ASSIGNED TASK
Output the data that follows, keeping every line identical.

EXERCISE MATERIAL
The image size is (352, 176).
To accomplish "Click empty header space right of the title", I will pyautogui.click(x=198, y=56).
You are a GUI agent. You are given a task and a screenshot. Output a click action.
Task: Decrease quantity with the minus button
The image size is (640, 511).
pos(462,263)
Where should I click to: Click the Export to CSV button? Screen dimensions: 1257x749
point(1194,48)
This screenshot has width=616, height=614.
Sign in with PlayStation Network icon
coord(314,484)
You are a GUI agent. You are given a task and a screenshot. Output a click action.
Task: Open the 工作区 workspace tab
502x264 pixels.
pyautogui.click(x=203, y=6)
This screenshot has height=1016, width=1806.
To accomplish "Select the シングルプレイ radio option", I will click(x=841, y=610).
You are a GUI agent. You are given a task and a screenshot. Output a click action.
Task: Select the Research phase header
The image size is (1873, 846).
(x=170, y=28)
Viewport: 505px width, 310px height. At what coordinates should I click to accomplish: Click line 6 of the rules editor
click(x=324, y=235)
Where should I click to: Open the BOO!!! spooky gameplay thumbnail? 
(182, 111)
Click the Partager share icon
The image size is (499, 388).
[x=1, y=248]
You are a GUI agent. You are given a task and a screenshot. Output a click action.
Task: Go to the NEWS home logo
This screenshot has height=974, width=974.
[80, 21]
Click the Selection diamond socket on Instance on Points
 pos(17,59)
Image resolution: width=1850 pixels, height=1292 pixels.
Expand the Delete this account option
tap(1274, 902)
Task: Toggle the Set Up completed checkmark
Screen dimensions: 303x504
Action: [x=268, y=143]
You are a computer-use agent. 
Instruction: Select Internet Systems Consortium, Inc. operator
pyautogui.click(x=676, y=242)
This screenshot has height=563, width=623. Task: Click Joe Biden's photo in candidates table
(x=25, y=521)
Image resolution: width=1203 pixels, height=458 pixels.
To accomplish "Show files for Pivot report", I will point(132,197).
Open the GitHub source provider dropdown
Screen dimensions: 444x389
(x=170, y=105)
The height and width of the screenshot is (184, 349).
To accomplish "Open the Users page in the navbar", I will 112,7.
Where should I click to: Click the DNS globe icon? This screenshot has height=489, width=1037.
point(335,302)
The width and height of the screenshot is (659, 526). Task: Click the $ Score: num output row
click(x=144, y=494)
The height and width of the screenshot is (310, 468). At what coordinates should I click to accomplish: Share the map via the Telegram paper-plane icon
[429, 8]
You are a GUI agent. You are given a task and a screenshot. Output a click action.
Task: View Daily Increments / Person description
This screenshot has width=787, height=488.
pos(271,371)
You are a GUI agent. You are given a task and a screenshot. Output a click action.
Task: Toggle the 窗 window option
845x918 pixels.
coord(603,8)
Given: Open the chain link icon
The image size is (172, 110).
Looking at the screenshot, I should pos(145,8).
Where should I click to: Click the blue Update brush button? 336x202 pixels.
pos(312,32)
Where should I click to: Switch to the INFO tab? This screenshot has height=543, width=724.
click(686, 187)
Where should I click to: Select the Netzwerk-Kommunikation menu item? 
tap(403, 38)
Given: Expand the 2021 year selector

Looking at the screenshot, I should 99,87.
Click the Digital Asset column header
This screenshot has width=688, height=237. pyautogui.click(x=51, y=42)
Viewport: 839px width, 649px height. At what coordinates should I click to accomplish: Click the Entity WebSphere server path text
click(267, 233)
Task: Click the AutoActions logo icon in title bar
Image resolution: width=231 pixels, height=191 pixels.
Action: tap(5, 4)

YOUR SOLUTION
The image size is (352, 176).
To accomplish "Click empty header space right of the title", I will pyautogui.click(x=198, y=56).
You are a GUI agent. You are given a task and a screenshot. Output a click action.
Task: Decrease quantity with the minus button
The image size is (640, 511).
pos(462,263)
Where should I click to: Click the Export to CSV button? Screen dimensions: 1257x749
point(1194,48)
This screenshot has width=616, height=614.
Sign in with PlayStation Network icon
coord(314,484)
You are a GUI agent. You are given a task and a screenshot. Output a click action.
Task: Open the 工作区 workspace tab
502x264 pixels.
pyautogui.click(x=203, y=6)
This screenshot has height=1016, width=1806.
To accomplish "Select the シングルプレイ radio option", I will click(x=841, y=610).
You are a GUI agent. You are given a task and a screenshot. Output a click action.
Task: Select the Research phase header
The image size is (1873, 846).
(x=170, y=28)
Viewport: 505px width, 310px height. At what coordinates should I click to accomplish: Click line 6 of the rules editor
click(x=324, y=235)
Where should I click to: Open the BOO!!! spooky gameplay thumbnail? 
(182, 111)
Click the Partager share icon
The image size is (499, 388).
[x=1, y=248]
You are a GUI agent. You are given a task and a screenshot. Output a click action.
Task: Go to the NEWS home logo
This screenshot has height=974, width=974.
[80, 21]
Click the Selection diamond socket on Instance on Points
 pos(17,59)
Image resolution: width=1850 pixels, height=1292 pixels.
Expand the Delete this account option
tap(1274, 902)
Task: Toggle the Set Up completed checkmark
Screen dimensions: 303x504
Action: [x=268, y=143]
You are a computer-use agent. 
Instruction: Select Internet Systems Consortium, Inc. operator
pyautogui.click(x=676, y=242)
This screenshot has height=563, width=623. Task: Click Joe Biden's photo in candidates table
(x=25, y=521)
Image resolution: width=1203 pixels, height=458 pixels.
To accomplish "Show files for Pivot report", I will point(132,197).
Open the GitHub source provider dropdown
Screen dimensions: 444x389
(x=170, y=105)
The height and width of the screenshot is (184, 349).
To accomplish "Open the Users page in the navbar", I will 112,7.
Where should I click to: Click the DNS globe icon? This screenshot has height=489, width=1037.
point(335,302)
The width and height of the screenshot is (659, 526). Task: Click the $ Score: num output row
click(x=144, y=494)
The height and width of the screenshot is (310, 468). At what coordinates should I click to accomplish: Share the map via the Telegram paper-plane icon
[429, 8]
You are a GUI agent. You are given a task and a screenshot. Output a click action.
Task: View Daily Increments / Person description
This screenshot has width=787, height=488.
pos(271,371)
You are a GUI agent. You are given a task and a screenshot. Output a click action.
Task: Toggle the 窗 window option
845x918 pixels.
coord(603,8)
Given: Open the chain link icon
The image size is (172, 110).
Looking at the screenshot, I should pos(145,8).
Where should I click to: Click the blue Update brush button? 336x202 pixels.
pos(312,32)
Where should I click to: Switch to the INFO tab? This screenshot has height=543, width=724.
click(686, 187)
Where should I click to: Select the Netzwerk-Kommunikation menu item? 
tap(403, 38)
Given: Expand the 2021 year selector

Looking at the screenshot, I should 99,87.
Click the Digital Asset column header
This screenshot has width=688, height=237. pyautogui.click(x=51, y=42)
Viewport: 839px width, 649px height. At what coordinates should I click to accomplish: Click the Entity WebSphere server path text
click(267, 233)
Task: Click the AutoActions logo icon in title bar
Image resolution: width=231 pixels, height=191 pixels.
Action: tap(5, 4)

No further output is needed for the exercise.